We've all done it. You see that a glass is precariously balanced, move it away from the edge of the table, and then watch in horror as your housemate turns around quickly and knocks the thing to the floor. Everything is okay until you try to make it better, then suddenly there is glass all over the place and water in your shoes and your friends are shouting at you and it's all gone wrong.
But after Andrei Arshavin's catastrophic cameo -- cameohdear? cameoops? -- against Manchester United, I fully intend to start calling it "doing a Wenger". (I don't. But opening paragraphs are difficult.)
It was hard not to feel some sympathy for the diminutive Russian. As a player of minimal defensive talent that hasn't seen anything even resembling decent form for months, who may well be in the process of moving clubs, and whose arrival on the pitch was greeted by boos and chants of "You don't know what you're doing", it's amazing he could even be bothered tracking Valencia as inadequately as he did. I'd have been crying hot tears of loneliness and shame.
The chants and boos may, of course, have been directed less at Arshavin and more at the removal of desginated silver lining Alexander Oxtail-Chiffarobe, particularly given that the risible Walcott somehow stayed on the pitch. Whether that distinction would have been clear to Arshavin himself is dubious, and 'They're not booing me as a person, just me as an option' doesn't feel like much consolation. Taking account of Arshavin's non-form, I think it's fair to suggest that at least some of the opprobrium was because of him, how he's been playing, and the fact that he was coming on.

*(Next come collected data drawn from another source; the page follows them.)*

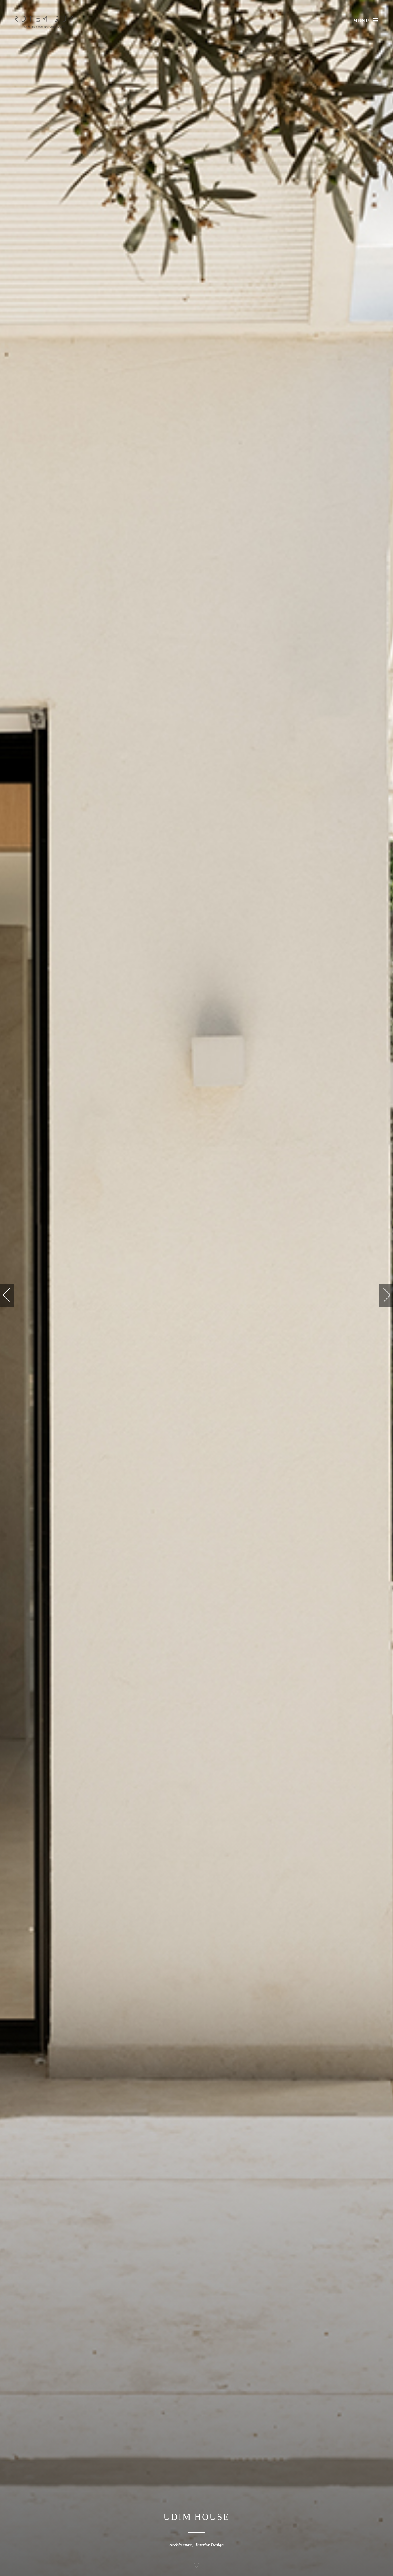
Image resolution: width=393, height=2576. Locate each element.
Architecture (180, 2545)
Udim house (196, 2516)
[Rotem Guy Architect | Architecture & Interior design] (44, 21)
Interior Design (210, 2545)
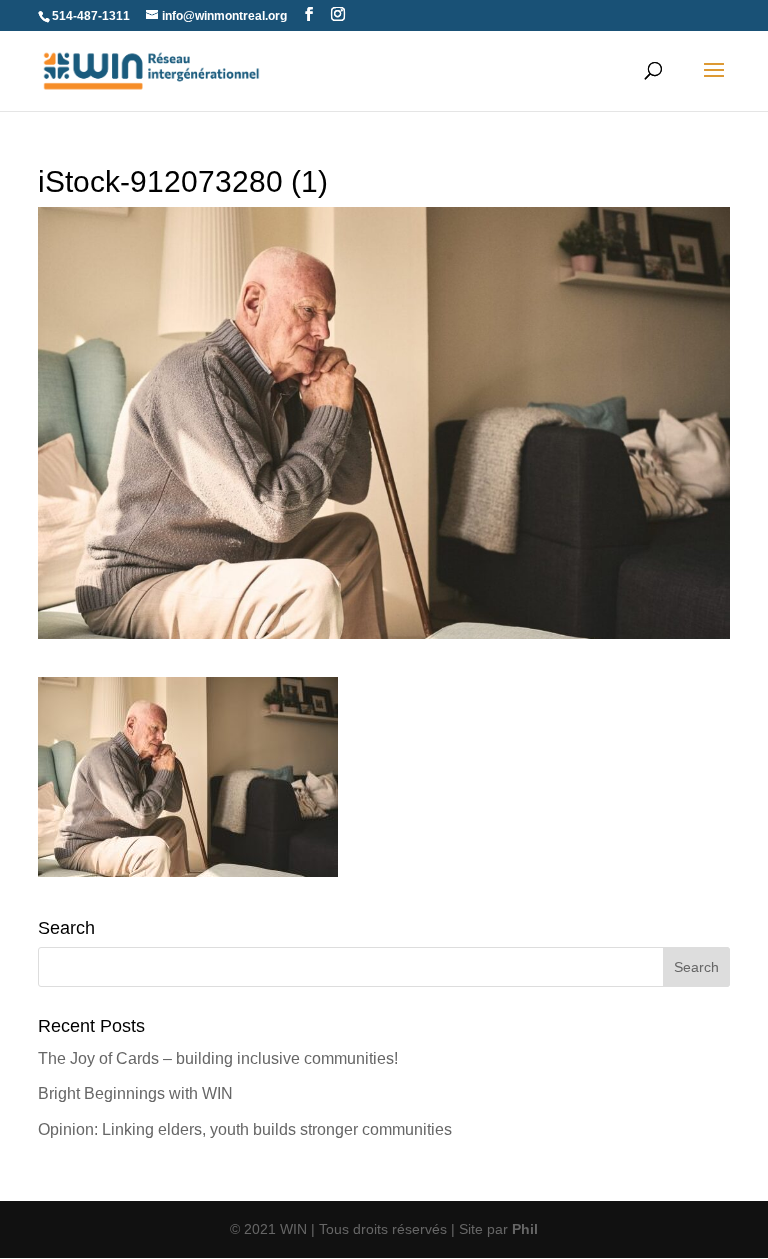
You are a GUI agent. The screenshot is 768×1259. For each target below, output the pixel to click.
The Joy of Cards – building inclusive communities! (218, 1058)
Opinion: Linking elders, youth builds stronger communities (245, 1129)
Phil (525, 1229)
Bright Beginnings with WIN (135, 1093)
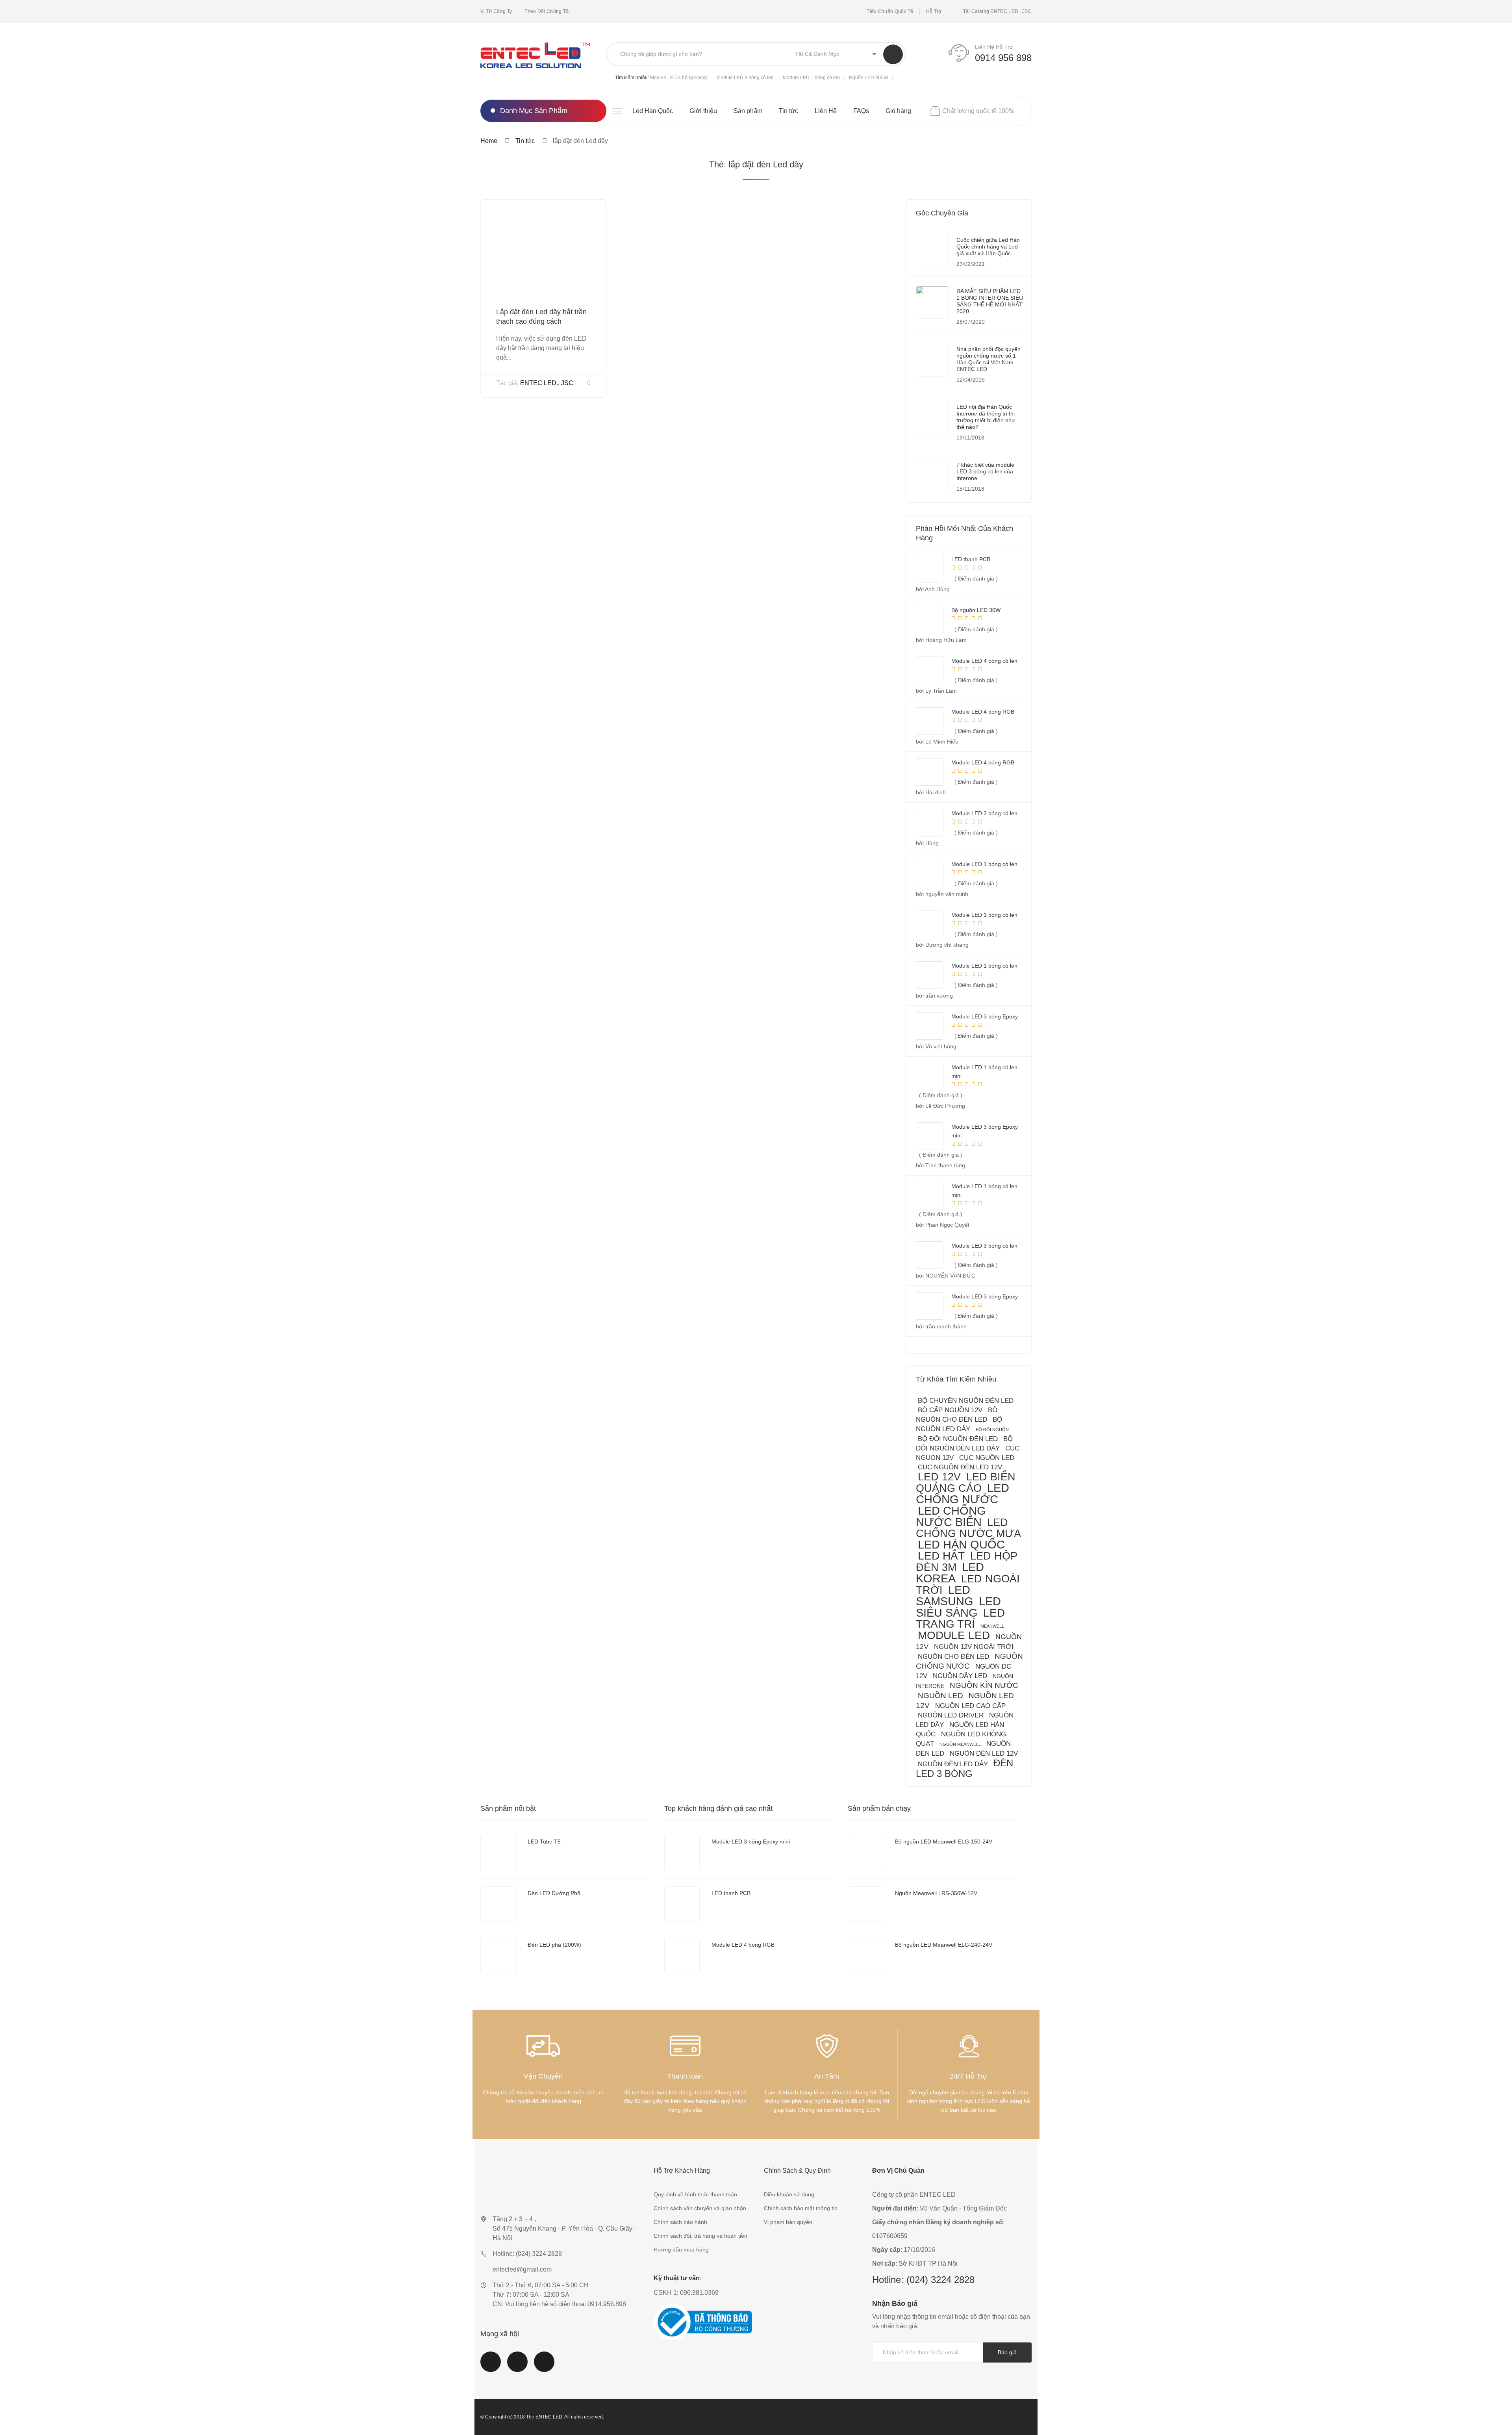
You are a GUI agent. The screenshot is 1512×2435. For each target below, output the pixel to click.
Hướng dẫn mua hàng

Now, all of the paragraph-before-last points to it being a bad substitution, and it probably was. However, if Wenger is telling the truth regarding Oxybaric-Chamber's mid-week illness and his concerns over his fitness, then it makes sense to take him off -- think what another injury would do to that squad -- and the only other plausible option available to him was noted defensive titan Yossi Benayoun. Given that Antonio Valencia's in thrillingly slippery form at the moment, making fools out of plenty of proper defenders, it's disingenuous and unsupportable to suggest that either Benayoun or Oscillating-Chlamydia definitely would have done better in that situation. It also fails to address the positional failings of Vermaelen and Song in the subsequent burst of tiki-taka that ended in the goal.
Substitutions in finely-balanced games are always risky. It's been a touch overlooked that Wenger had taken what looked, on the face of it, to be a much bigger gamble at half-time. While withdrawing Johan Djourou made perfect sense -- he'd been wholly absent -- replacing him with 18-year-old midfielder Nico Yennaris took serious stones, and if Nani had sliced him into tiny ribbons then Wenger would have got stick for failing to introduce Miquel/move Koscielny/whatever. Instead, United's principle first-half outlet was quelled, and Arsenal were able to get themselves back into the game. Had Wenger's earlier gamble failed, Arshavin wouldn't have had anything to throw away.
And if my auntie had balls she'd be a juggler, yes. It was a bad substitution because it went badly, that's the only thing that really matters. What's interesting, though, is the pre-emptive nature of the abuse: it had been pronounced a bad substitution before it had even been completed, a prophesy that may or may not have been self-fulfilling but certainly speaks of an intense amount of frustration and, perhaps more importantly, of a loss of faith. Arsene, famously, knows; in the eyes of plenty at the weekend, he didn't.
When teams under-perform, fans look for reasons. And individuals make excellent scapegoats. You can't boo an injury list; you can't hurl invective at bad luck. It should go without saying that this isn't specific to Arsenal, though the hounding of Emmanuel Eboue in his pre-cult hero days is another handy example. Everyone's at it. Manchester United fans spent a good long time viewing Darron Gibson as a symbol rather than a symptom of their particular malaise, to the point that his perfectly innocent attempt to join United's legions of incomprehensible Twitterers was drowned in a torrent of vicious, poorly-spelled, self-aggrandising abuse.
That's the point of a scapegoat: by piling everything onto the shoulders of one man, it presents a simplistic-but-appealing solution. If he goes, so does the problem. Managers get it more than most, of course, often required to lay down their lives that their chairmen might live. The nature of discontent requires a sacrifical target. That's what scapegoats were, after all: goats that were laden with the sins of the faithful, then turned into the desert to die.
Whether Wenger, Azazel Arshavin, or both are this month's goat(s) isn't really the point. The point is that ritual sacrifice-by-whistle-and-boo isn't going to heal Bacary Sagna's bones. It's not going to give Ostrich-Showaddywaddy 20 more minutes in his legs. It's not going to give Djourou any more gorm. It might be nice for frustrated Arsenal fans to think that holding an unhappy winger down on a stone slab and offering his blood to the gods will solve everything. But they know that it won't. It's just going to make everybody that bit more miserable.